■ Item position entries ■
━━━━━━━━━━

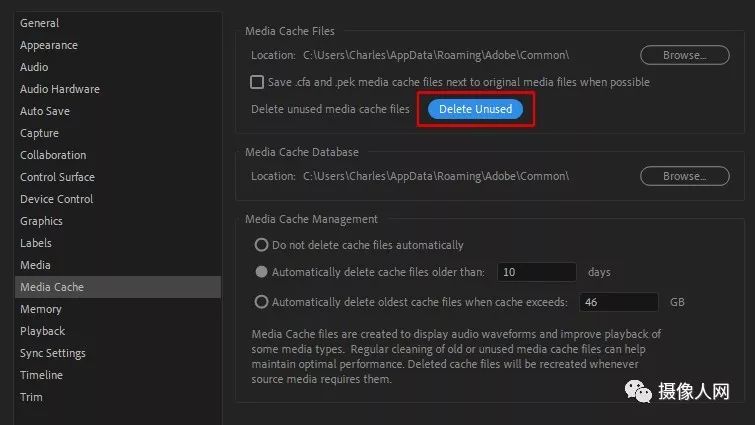Select Collaboration in the sidebar
The width and height of the screenshot is (755, 425).
pyautogui.click(x=53, y=155)
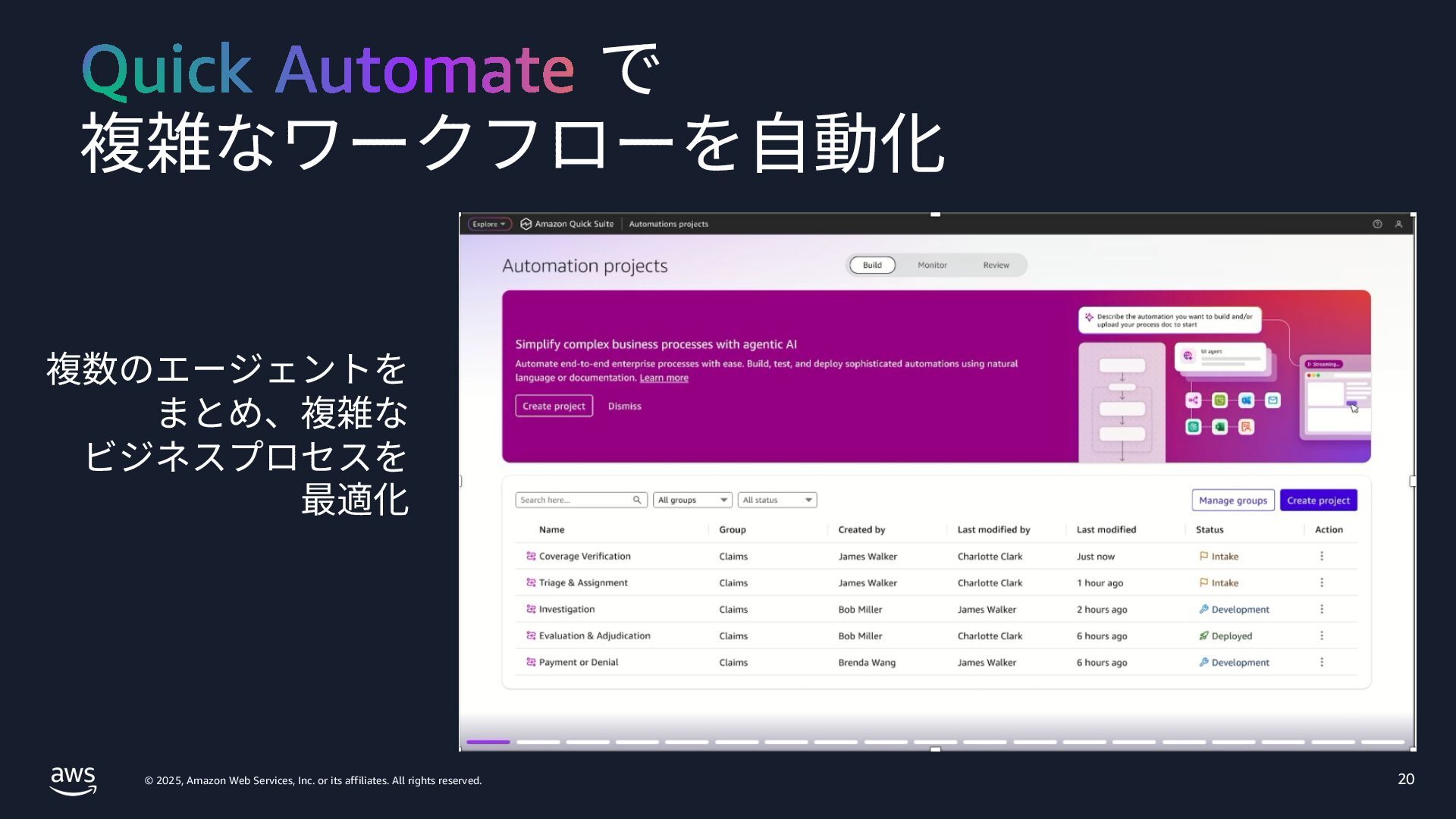Open three-dot menu for Payment or Denial
Image resolution: width=1456 pixels, height=819 pixels.
[x=1321, y=662]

━━━━━━━━━━

■ Task description ■
Return each line of the records above word for word, leaving out the pictures.

■ Response ■
Select Collaboration in the sidebar
The width and height of the screenshot is (755, 425).
pyautogui.click(x=53, y=155)
Open three-dot menu for Payment or Denial
Image resolution: width=1456 pixels, height=819 pixels.
[x=1321, y=662]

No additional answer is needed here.